#### SUPPLIED MATERIAL ####

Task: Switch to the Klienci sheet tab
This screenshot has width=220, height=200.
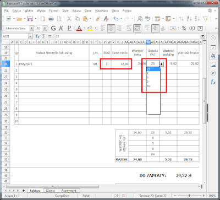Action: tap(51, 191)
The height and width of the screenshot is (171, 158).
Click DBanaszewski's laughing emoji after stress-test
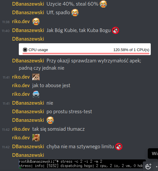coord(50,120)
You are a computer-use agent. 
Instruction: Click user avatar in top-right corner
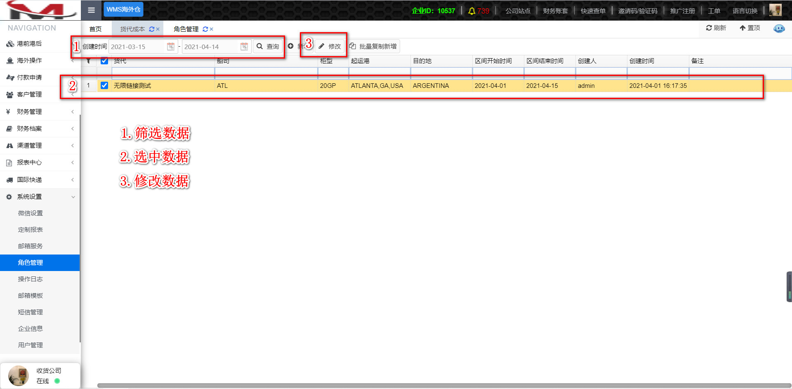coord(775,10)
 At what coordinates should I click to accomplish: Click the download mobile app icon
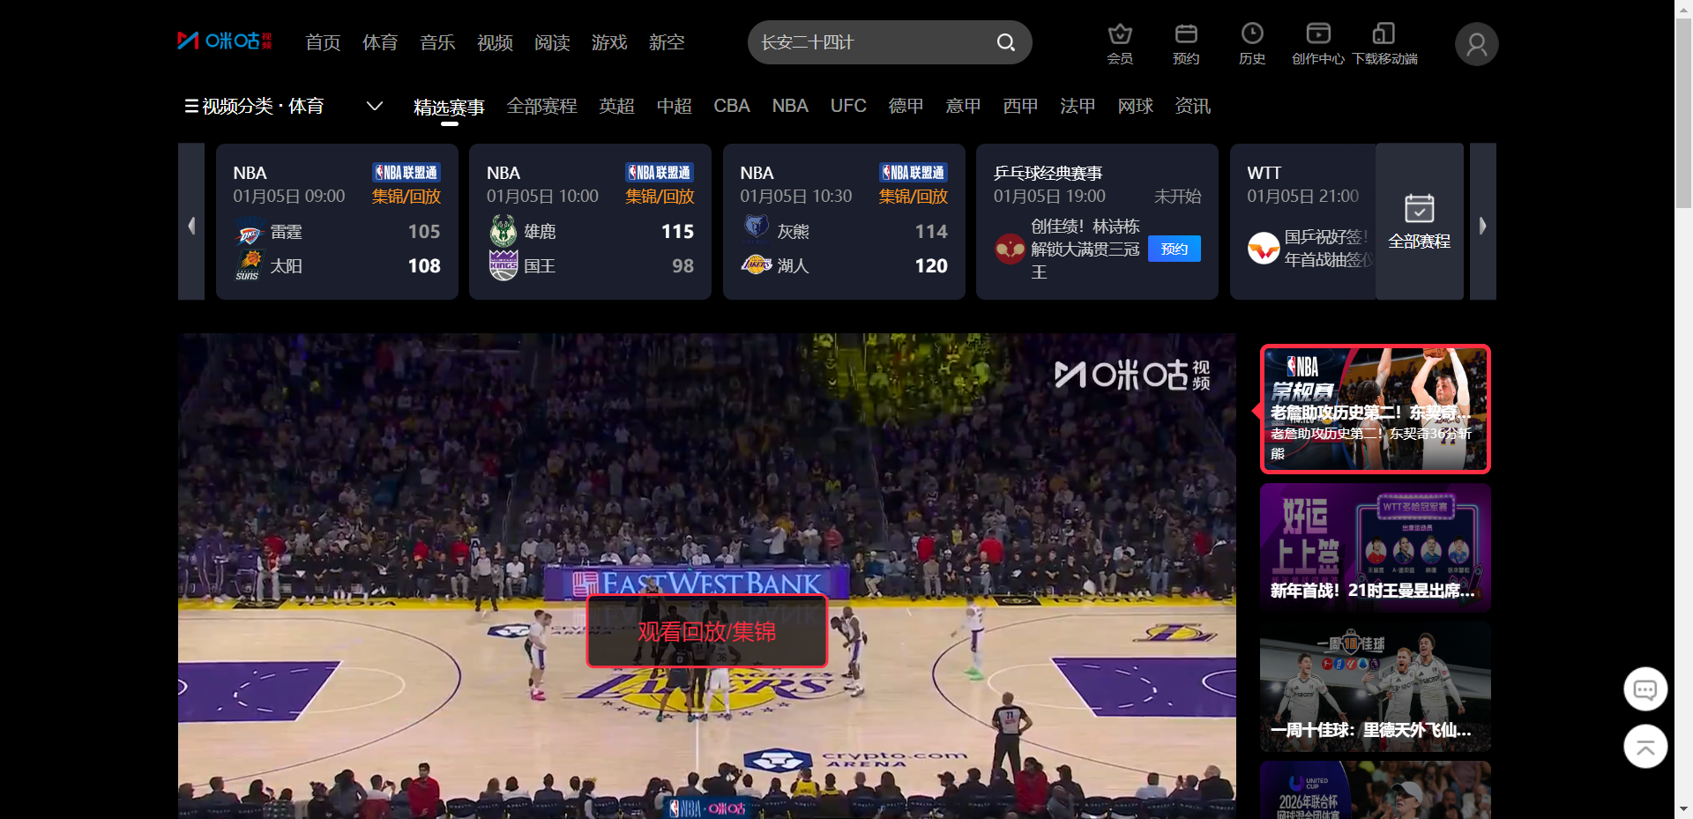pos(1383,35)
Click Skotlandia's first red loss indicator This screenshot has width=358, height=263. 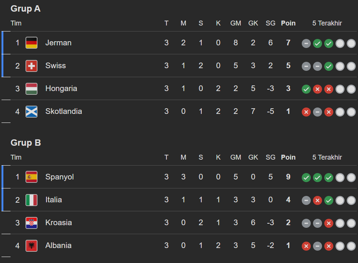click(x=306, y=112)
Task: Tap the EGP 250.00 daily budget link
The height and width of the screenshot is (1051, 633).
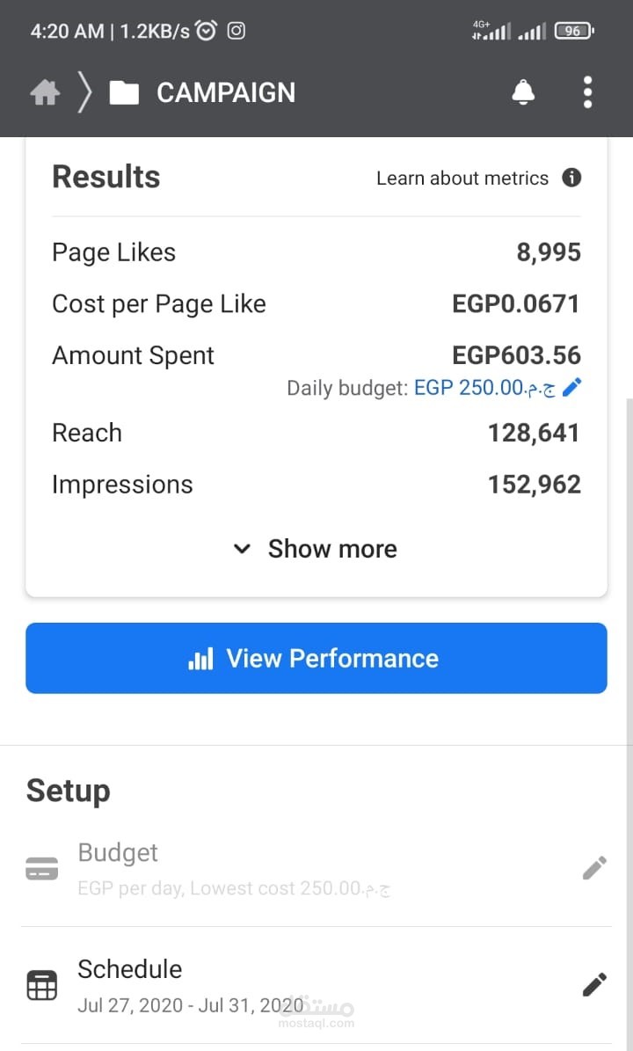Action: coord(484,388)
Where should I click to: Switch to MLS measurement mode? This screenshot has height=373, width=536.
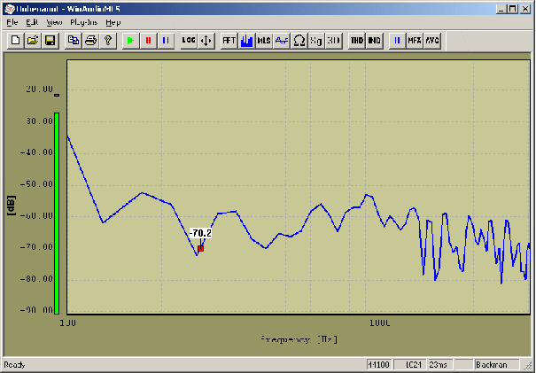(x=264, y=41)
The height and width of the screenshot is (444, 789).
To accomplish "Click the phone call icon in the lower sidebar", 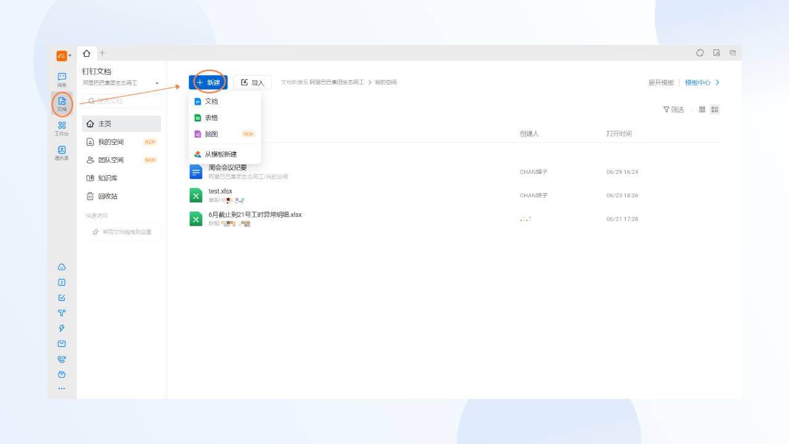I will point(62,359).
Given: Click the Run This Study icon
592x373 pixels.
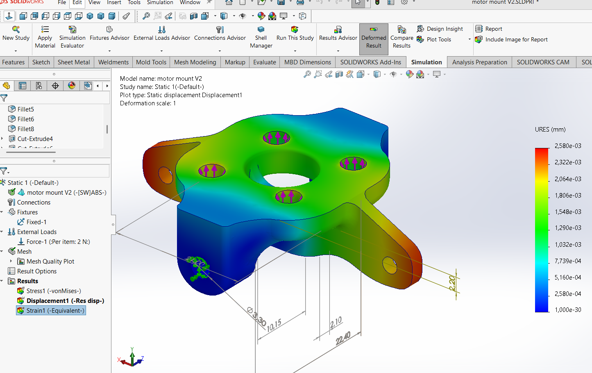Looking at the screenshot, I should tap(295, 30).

####

-- EXERCISE AIM --
Pull out every line above that holds the word "Task".

-- SOLUTION FOR THIS PROBLEM --
Task: Switch to the Klienci sheet tab
Task: Tap the EGP 250.00 daily budget link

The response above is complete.